Patients in the naltrexone-bupropion group also experienced more adverse events, including gastrointestinal events (14.2% vs 1.9%; P<.001) and central nervous system symptoms (5.1% vs 1.2%; P<.001).
“Among overweight or obese patients at increased cardiovascular risk, based on the interim analyses performed after 25% and 50% of planned events, the upper limit of the 95% confidence interval of the HR for MACE for naltrexone-bupropion treatment, compared with placebo, did not exceed 2.0,” the researchers concluded.
“However, because of the unanticipated early termination of the trial, it is not possible to assess noninferiority for the prespecified upper limit of 1.4,” they added.
‘A Valuable Reminder’
Ultimately, the researchers noted that LIGHT may serve as a cautionary tale and could help guide future studies.
“The events leading to the termination of the study serve as a valuable reminder of the importance of maintaining confidentiality during ongoing trials. Premature release of interim data can result in inappropriate prejudgment about the benefits or risks of the studied therapy and make completion of the trial highly problematic,” they wrote.
“An FDA guidance for industry explicitly states that interim data from an ongoing clinical trial should remain confidential and warns that ‘such knowledge can bias the outcome of the study by inappropriately influencing its continuing conduct or the plan of analyses.'”
In an accompanying editorial, Joshua M. Sharfstein, MD, of the Johns Hopkins Bloomberg School of Public Health in Baltimore, and Bruce M. Psaty, MD, PhD, of the University of Washington in Seattle, praised Dr Nissen and colleagues for conducting a meticulous, carefully reported study, but said that “the available data are difficult to interpret and therefore largely uninformative.”

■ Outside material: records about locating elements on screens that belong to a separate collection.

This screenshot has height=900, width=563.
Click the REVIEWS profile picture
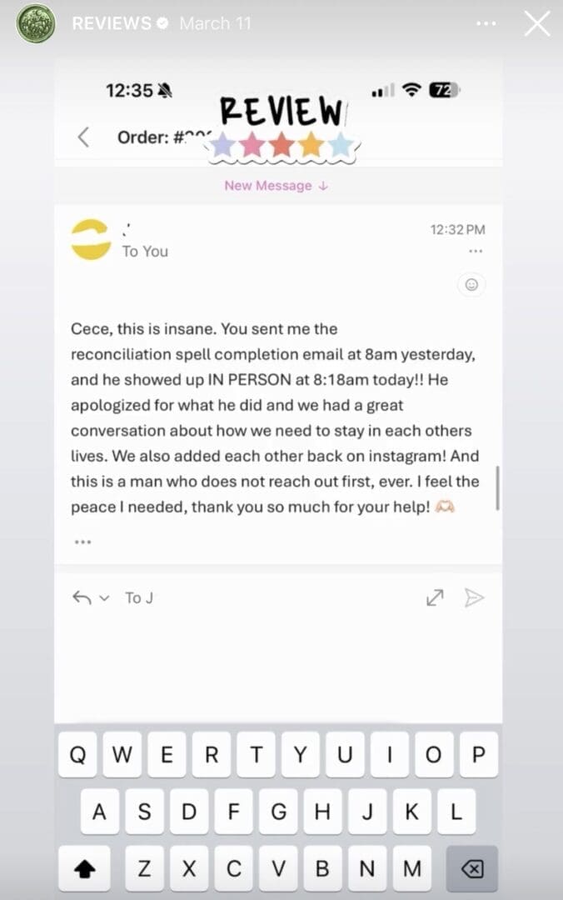coord(34,23)
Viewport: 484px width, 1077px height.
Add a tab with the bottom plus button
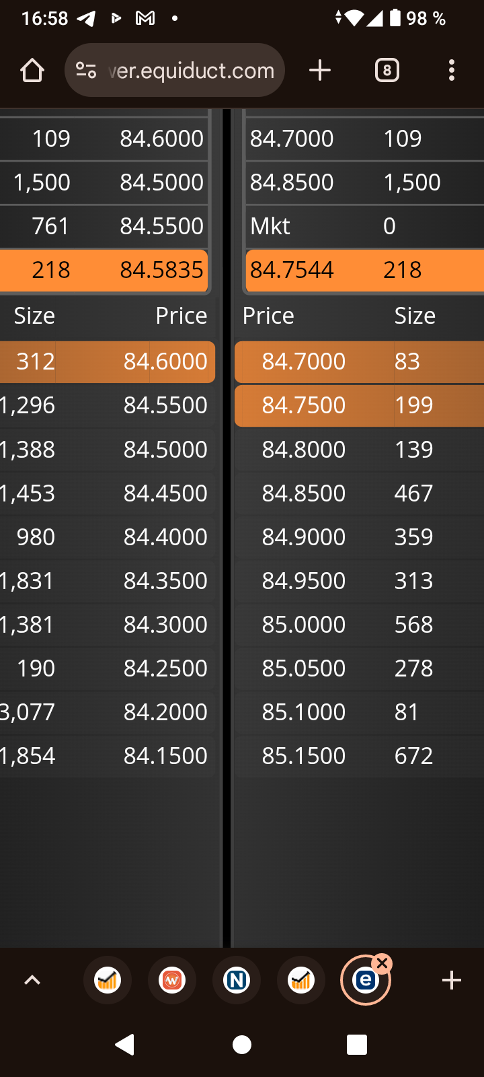[x=452, y=980]

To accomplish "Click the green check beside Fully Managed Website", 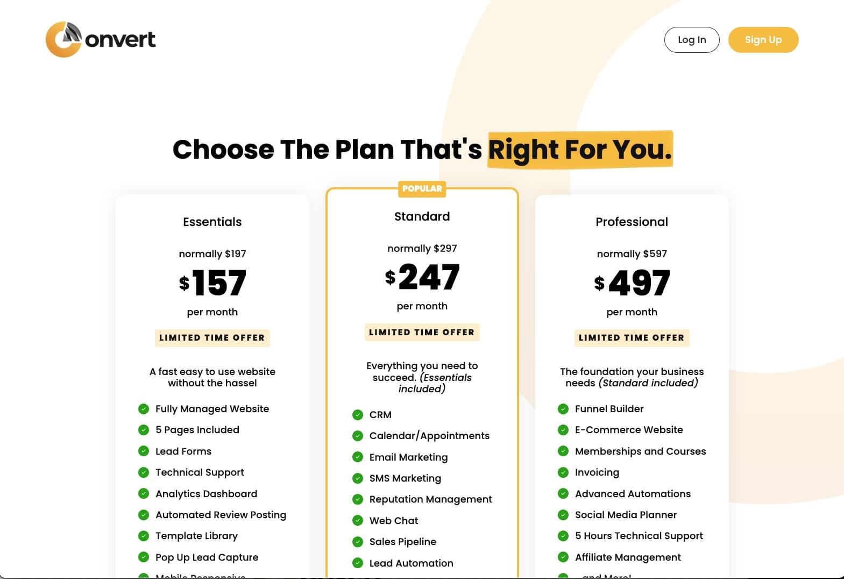I will (144, 409).
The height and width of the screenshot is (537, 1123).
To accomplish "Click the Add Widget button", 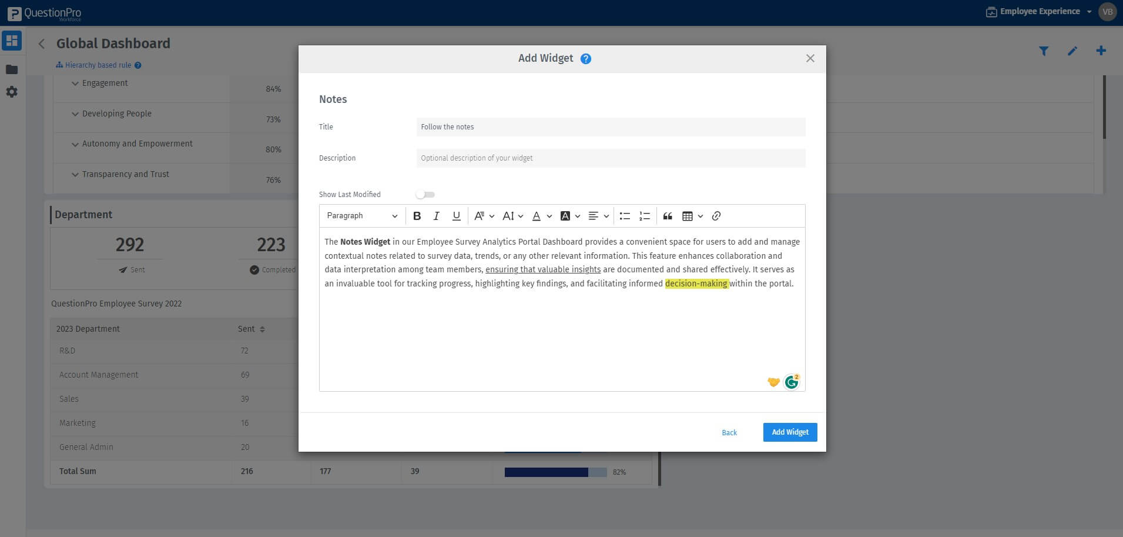I will [x=790, y=432].
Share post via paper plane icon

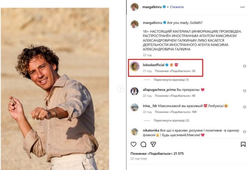click(153, 144)
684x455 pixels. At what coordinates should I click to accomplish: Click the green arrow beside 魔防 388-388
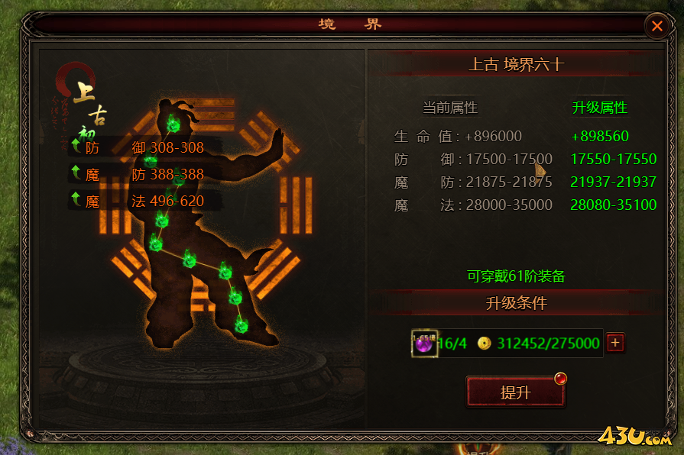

“As more data on major adverse cardiovascular events accumulated after the first 25% of the expected outcome, the treatment group experienced more strokes, more myocardial infarctions, and greater overall mortality than the placebo group,” they wrote.
“The change in point estimates from 0.59 toward the null and the increase in the upper bound of the confidence interval as more data were analyzed clearly illustrate why caution is required in interpreting interim results.”
The study was sponsored by Orexigen Therapeutics Inc and Takeda Pharmaceuticals International.
- Nissen SE, Wolski KE, Prcela L, et al. Effect of Naltrexone-Bupropion on Major Adverse Cardiovascular Events in Overweight and Obese Patients With Cardiovascular Risk Factors: A Randomized Clinical Trial. JAMA. 2016;315(10):990-1004. doi:10.1001/jama.2016.1558.
- Sharfstein JM, Psaty BM. Evaluation of the Cardiovascular Risk of Naltrexone-Bupropion: A Study Interrupted. JAMA. 2016;315(10):984-986. doi:10.1001/jama.2016.1461.